La Commission africaine des droits de l’homme et des peuples (CADHP) est accusée de ne pas avoir rapporté dans son rapport le blocage par le Maroc d’une mission dans les territoires du Sahara occidental. Une omission que les Sahraouis mettent sur le compte de l’attitude partiale du président de la CADHP.
Sputnik
La question des droits de l’homme dans les territoires du Sahara occidental sous contrôle du Maroc a provoqué une polémique lors de la 40e session ordinaire du Conseil exécutif de l'Union africaine qui s’est tenue du 2 au 4 février 2022 à Addis-Abeba. La teneur du rapport de la Commission africaine des droits de l’homme et des peuples (CADHP) était au cœur d’une controverse. Les représentants de l’Algérie et de la République arabe sahraouie démocratique (RASD) ont condamné le fait que ce rapport d’activité de la CADHP "ne rende pas compte du blocage par les autorités marocaines d’une mission au Sahara occidental afin d’évaluer la situation des droits de l’homme".

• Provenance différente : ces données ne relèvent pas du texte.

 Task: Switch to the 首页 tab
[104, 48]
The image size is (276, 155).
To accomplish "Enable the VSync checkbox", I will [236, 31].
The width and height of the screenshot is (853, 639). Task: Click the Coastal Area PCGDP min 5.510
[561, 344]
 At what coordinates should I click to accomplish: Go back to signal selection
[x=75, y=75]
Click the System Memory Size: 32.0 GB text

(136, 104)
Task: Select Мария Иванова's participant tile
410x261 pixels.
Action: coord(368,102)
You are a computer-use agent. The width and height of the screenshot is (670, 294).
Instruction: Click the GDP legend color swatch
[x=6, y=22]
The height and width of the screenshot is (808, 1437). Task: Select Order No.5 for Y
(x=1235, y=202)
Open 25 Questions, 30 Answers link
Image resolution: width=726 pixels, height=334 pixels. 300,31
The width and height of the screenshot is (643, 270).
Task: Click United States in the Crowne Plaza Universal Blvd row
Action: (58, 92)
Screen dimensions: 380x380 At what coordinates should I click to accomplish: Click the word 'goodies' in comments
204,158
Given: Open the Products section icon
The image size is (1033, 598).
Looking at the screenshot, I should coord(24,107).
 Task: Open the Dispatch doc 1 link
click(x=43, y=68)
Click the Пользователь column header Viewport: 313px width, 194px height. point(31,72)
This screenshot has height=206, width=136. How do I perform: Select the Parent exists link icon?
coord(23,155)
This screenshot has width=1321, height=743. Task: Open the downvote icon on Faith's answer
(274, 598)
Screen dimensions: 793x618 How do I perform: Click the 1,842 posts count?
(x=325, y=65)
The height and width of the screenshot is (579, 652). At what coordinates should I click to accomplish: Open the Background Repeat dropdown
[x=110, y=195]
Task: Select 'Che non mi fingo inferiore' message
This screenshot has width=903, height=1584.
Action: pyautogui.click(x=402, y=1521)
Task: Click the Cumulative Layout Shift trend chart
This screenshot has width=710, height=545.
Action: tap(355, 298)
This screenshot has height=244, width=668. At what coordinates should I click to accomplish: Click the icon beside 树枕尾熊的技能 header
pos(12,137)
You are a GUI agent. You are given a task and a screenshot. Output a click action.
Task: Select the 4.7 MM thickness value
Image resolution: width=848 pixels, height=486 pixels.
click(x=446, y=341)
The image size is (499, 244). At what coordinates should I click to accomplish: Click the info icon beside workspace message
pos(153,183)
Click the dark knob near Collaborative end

"Le conseil exécutif, lors de sa 20e session, a demandé expressément à la Commission africaine des droits de l’homme et des peuples (CADHP) de mener une mission au Sahara occidental afin d’évaluer la situation des droits de l’homme et de formuler des recommandations en la matière (décision 775). Depuis, le Conseil exécutif ne cesse de réitérer sa demande pressante, mais malheureusement cette mission n’a pas pu se rendre dans les territoires sahraouis occupés", a souligné Amar Belani, l'envoyé spécial algérien chargé de la question du Sahara occidental et des pays du Maghreb.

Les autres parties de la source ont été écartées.